For more, we're joined now by Education Minister Jason Clare. Welcome to you. Thanks for being with us. The Nationals leader, David Littleproud, his main gripe about this is that parents that are earning $500,000 a year or more, that they shouldn't be getting any child care subsidies. Under the current scheme, it caps it at $400,000. He's got a point, hasn't he?

JASON CLARE, MINISTER FOR EDUCATION: If you earn more than $530,000, you don't get the subsidy, so I don't think he understands the policy.

WRIGHT: But if you're getting up to $500,000, is 7 per cent covered?

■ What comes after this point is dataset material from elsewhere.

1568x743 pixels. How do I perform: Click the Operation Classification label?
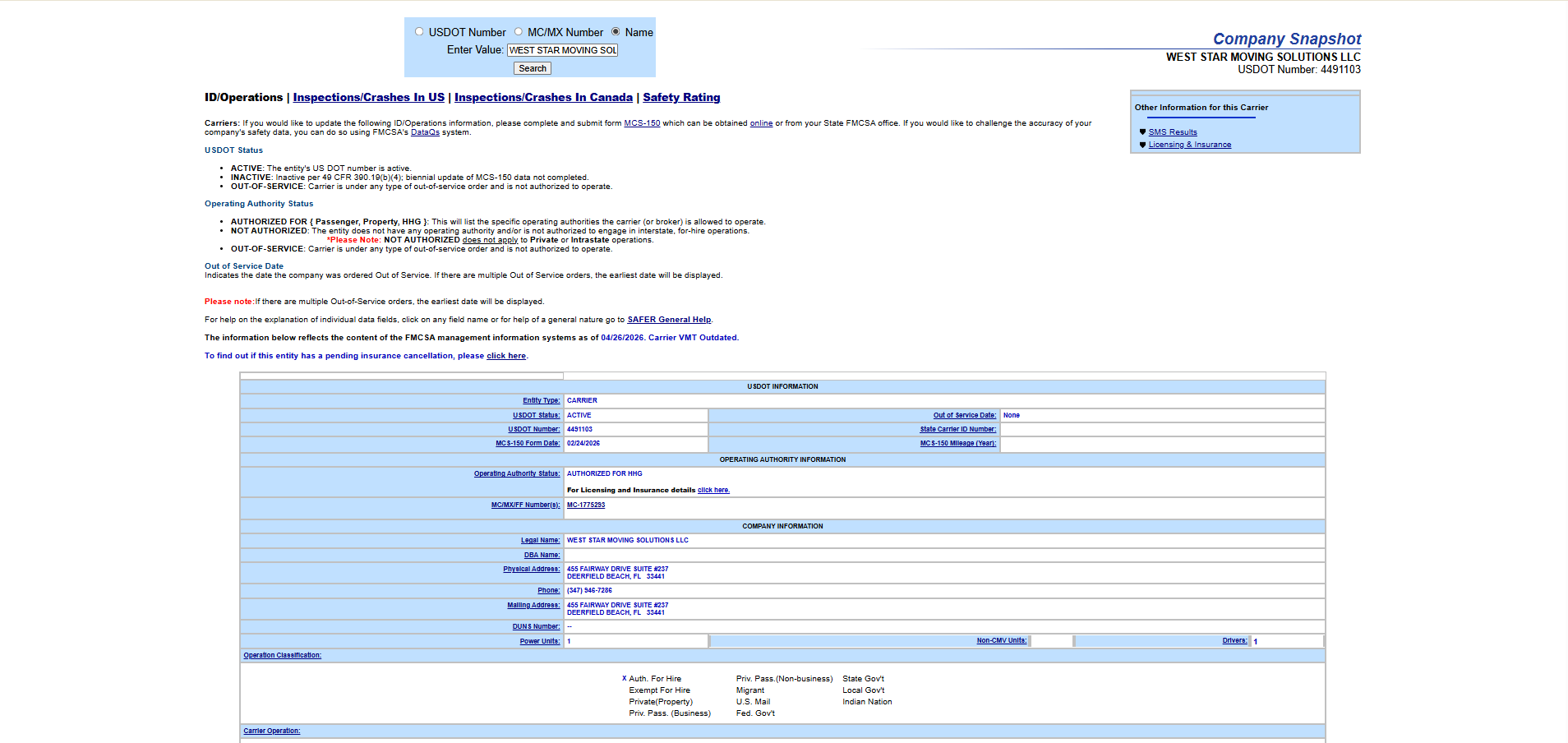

CLARE: Well, the way it works is if you're on, say, $60,000 a year, then you'll get a 90 per cent subsidy, which means effectively about $14,000 in taxpayers’ money if you've got a child at child care for three days a week, so that's a big help for people on small incomes. If you're on, say, $500,000 a year, the subsidy is 6 per cent, not 90 per cent, it's 6 per cent. And the support you'll get from the Government is around about $970. So, it tapers down depending on how much you earn. The vast majority of this is designed to help people on lower incomes, particularly mums, to get back into paid work after they've had a child.

WRIGHT: That's going to have a huge impact on the economy. You must have run the numbers there to have all of those mums and dads to be able to be back in the workforce.

CLARE: Yes. Treasury's estimates are that by doing this it will mean that effectively the equivalent of up to 37,000 extra skilled workers back in the workforce. I've talked to Kochie and Nat about this before. Lots of businesses are screaming out for skilled workers. There's lots of mums and dads who've had children they're at home caring, it's not worth working a fourth or a fifth day, because that all gets gobbled up with child care costs.

So, if we can cut the cost of child care, it will mean that a lot of skilled workers will be back in the workforce. That's why this is a big, important policy. It's why we made it a key part of the election campaign. And as you say, we're introducing the legislation to implement it today. It'll mean that more than 1 million Australian families will have the cost of their child care cut.

WRIGHT: Okay, that is big news. Just want to talk to you about the other big news today. And that is, of course - we've been talking about it all morning - about the Optus privacy breach here, what needs to happen here to make sure that this doesn't happen again. And are you going to bring about some change here so that Optus gets a bloody big fine?

CLARE: Well, Optus needs to beef up their security, for a start. It's pretty obvious that it's not up to scratch. I think this is exposing that the Federal Government needs more powers here as well. Claire O'Neill, the Minister for Home Affairs, has made that point. She's looking at what extra fines need to be in place as well. The fact is, you've got about 10 million Aussies who have had their information stolen last week, and about 2.8 million Australians have had, in effect, about 100 points of identification stolen from Optus. And there'd be a lot of Aussies that are pretty anxious this morning. The Minister and the Government have been working through the weekend to make sure that people don't get their money stolen out of the bank. So, we're working with banks, working with Optus on that. Our security agencies have been working around the clock to make sure that that happens, but this is bloody serious and we're taking it seriously.

WRIGHT: What a mess. All right, thank you very much, Jason Clare. As always, appreciated.